● **Exercise task 1**: Convert the records between the line containing "Point to the dotted" and the line containing "Click the c5", inclusive, into a Markdown table with the columns Row and Record line. Leave out blank lines.

● **Source**:
####
Design issues for Science Tools

I'm posting the message from the GSSC with regard to the GUI design discussed on Feb 22.

This is a follow up to the presentation by Marco Frailis of a unifying GUI for the Science Tools proposed by the DataMind group. We at the GSSC find the approach interesting and having promise, and we are appreciative of the efforts to date. We feel though that there are still a number of issues to be addressed.

The GSSC position is that this GUI interface presented may have great potential for simplifying the use of the science tools, but after the meeting on Thursday (Feb 22) there was not a clear implementation strategy. If this is to be a value added product internal to the LAT collaboration then the issues raised below are less relevant. If it is advocated that this GUI should be (or might be) distributed with the science tools then it would be good for the GSSC to be involved in determining the approach.
####
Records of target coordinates
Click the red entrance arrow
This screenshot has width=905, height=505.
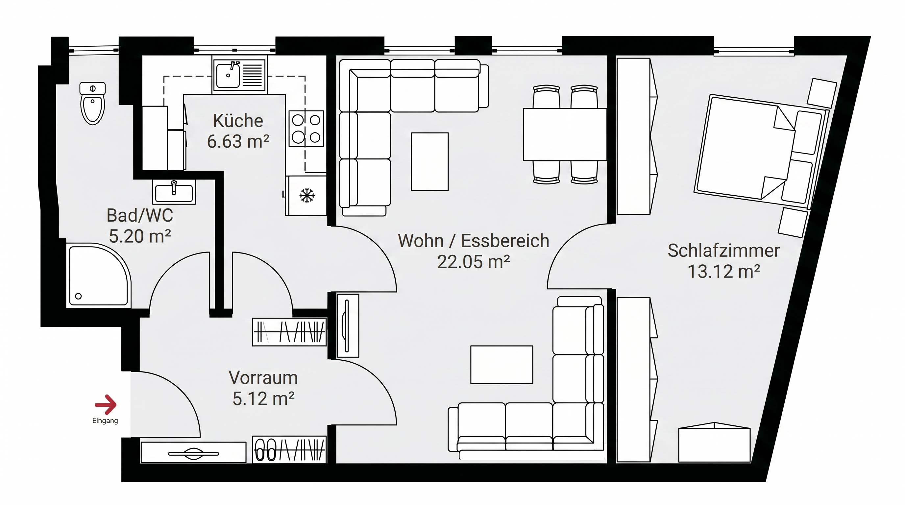(x=106, y=405)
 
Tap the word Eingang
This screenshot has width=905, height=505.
(x=105, y=421)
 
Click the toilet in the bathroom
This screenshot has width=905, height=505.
(x=93, y=104)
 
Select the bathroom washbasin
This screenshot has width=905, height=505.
(x=174, y=192)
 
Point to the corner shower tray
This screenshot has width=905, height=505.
(x=99, y=276)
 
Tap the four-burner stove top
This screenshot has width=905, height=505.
(x=306, y=129)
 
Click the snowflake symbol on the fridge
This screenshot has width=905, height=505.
(x=307, y=196)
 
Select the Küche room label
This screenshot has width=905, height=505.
(x=238, y=121)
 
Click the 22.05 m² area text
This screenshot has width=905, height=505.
(x=474, y=262)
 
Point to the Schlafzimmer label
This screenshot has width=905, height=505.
(x=724, y=251)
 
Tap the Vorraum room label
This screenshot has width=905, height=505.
(x=263, y=378)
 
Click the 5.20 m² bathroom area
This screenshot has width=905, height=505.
(x=140, y=236)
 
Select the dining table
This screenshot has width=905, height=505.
(x=565, y=134)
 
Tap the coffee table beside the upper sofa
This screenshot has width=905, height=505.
(x=430, y=161)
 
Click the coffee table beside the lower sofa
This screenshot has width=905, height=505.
(x=502, y=365)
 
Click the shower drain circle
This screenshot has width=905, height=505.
(x=78, y=296)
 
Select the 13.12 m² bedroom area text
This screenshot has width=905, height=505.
(x=724, y=272)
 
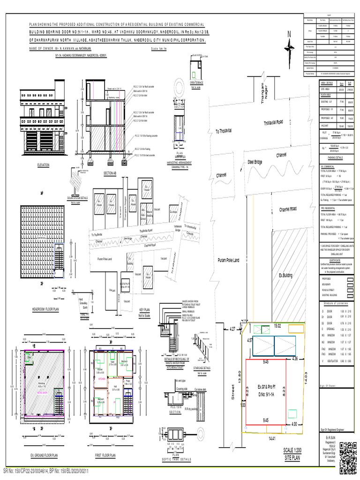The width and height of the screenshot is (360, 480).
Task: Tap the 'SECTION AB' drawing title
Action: tap(109, 173)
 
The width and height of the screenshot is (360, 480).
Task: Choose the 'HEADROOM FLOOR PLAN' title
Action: tap(45, 310)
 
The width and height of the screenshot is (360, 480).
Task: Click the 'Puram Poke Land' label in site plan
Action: tap(229, 260)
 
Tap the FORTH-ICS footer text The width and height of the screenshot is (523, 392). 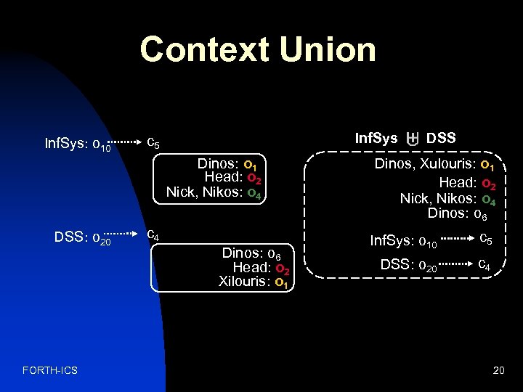[x=50, y=371]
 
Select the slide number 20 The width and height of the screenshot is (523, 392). [x=498, y=371]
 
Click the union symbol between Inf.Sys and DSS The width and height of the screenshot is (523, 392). [x=412, y=139]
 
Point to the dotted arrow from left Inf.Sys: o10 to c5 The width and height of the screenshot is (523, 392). [x=124, y=142]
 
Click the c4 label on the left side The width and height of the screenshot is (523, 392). [x=153, y=235]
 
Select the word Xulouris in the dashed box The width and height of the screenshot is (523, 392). [x=444, y=164]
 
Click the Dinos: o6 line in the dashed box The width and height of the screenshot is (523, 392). [x=457, y=213]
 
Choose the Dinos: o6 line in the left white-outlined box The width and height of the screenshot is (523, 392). [x=251, y=253]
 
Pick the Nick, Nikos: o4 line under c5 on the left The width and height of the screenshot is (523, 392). [x=213, y=192]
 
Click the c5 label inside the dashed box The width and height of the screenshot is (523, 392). [x=487, y=238]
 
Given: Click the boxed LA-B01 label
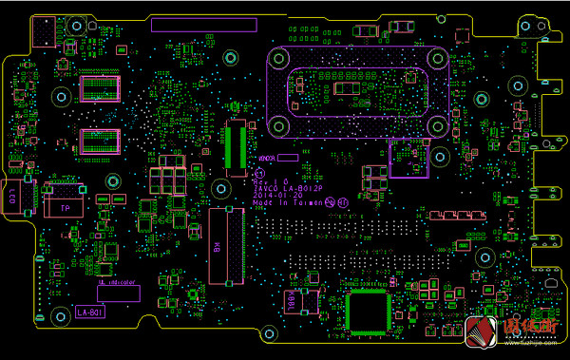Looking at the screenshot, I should pyautogui.click(x=90, y=312).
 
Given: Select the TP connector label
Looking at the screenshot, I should pyautogui.click(x=66, y=206).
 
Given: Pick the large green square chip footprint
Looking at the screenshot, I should pyautogui.click(x=369, y=313).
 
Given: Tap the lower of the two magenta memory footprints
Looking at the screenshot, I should pyautogui.click(x=101, y=141).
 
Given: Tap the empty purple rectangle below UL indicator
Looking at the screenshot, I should pyautogui.click(x=118, y=294).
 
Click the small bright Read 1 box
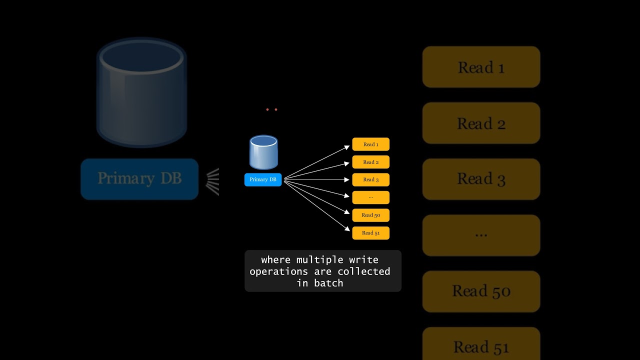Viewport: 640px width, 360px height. coord(370,144)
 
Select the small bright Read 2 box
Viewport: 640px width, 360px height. coord(370,162)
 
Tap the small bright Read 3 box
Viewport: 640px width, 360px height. coord(370,180)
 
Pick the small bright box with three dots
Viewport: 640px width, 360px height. coord(370,197)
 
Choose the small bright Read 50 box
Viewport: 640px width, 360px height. coord(370,215)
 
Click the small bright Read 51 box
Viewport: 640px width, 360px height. coord(370,233)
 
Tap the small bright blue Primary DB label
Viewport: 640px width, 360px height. coord(263,180)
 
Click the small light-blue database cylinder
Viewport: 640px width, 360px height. coord(264,152)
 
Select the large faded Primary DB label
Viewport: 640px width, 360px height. coord(140,179)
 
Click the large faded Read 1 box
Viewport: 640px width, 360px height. coord(481,67)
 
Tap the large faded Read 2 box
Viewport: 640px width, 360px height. coord(481,123)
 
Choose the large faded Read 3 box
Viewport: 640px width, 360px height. coord(481,179)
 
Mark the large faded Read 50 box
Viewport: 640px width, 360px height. coord(481,292)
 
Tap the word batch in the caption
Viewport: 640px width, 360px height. coord(328,283)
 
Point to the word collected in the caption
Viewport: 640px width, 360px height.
####
● **Exercise task 2**: Carry on the post about the proposed GUI for the Science Tools from its last sentence.

● **Result 1**:
| Row | Record line |
|---|---|
| 1 | Point to the dotted arrow from left Inf.Sys: o10 to c5 The width and height of the screenshot is (523, 392). [x=124, y=142] |
| 2 | Click the c4 label on the left side The width and height of the screenshot is (523, 392). [x=153, y=235] |
| 3 | Select the word Xulouris in the dashed box The width and height of the screenshot is (523, 392). [x=444, y=164] |
| 4 | Click the Dinos: o6 line in the dashed box The width and height of the screenshot is (523, 392). [x=457, y=213] |
| 5 | Choose the Dinos: o6 line in the left white-outlined box The width and height of the screenshot is (523, 392). [x=251, y=253] |
| 6 | Pick the Nick, Nikos: o4 line under c5 on the left The width and height of the screenshot is (523, 392). [x=213, y=192] |
| 7 | Click the c5 label inside the dashed box The width and height of the screenshot is (523, 392). [x=487, y=238] |

● **Result 2**:
The first point is that the GUI should be just that, a GUI. In the presentation, it sounded like the DataMind group intends the GUI to link together the Science Tools, but not to include any direct scientific functionality. If the pipeline components start to take on some of the aspects of the science tools, e.g. any additional processing, then it seems to us that this might be leading to a split between the science tools released by the GSSC and those available to the collaboration. I think we all agree that this would not be a desirable outcome and we should be careful to avoid this. We think that having the ballistic science tool as the software modules in the GUI would achieve this in a natural manner.

A corollary to this is that the Science Tools should drive the GUI development, and not the other way around. The team should not be required to devote substantial time and/or resources to add features to the ballistic tools in order to support features in the GUI.

Another issue to consider carefully is the use of third-party components, especially if the GUI may be distributed with the Science Tools. For example, the DataMind group wants to use wxwidgets. That may be OK, but is it really necessary or could standard Python Tkinter widgets be used? Another example might be Java and CMT, both of which are used in the ProC software. The Science Tools will be distributed CMT-free, and currently do not require Java.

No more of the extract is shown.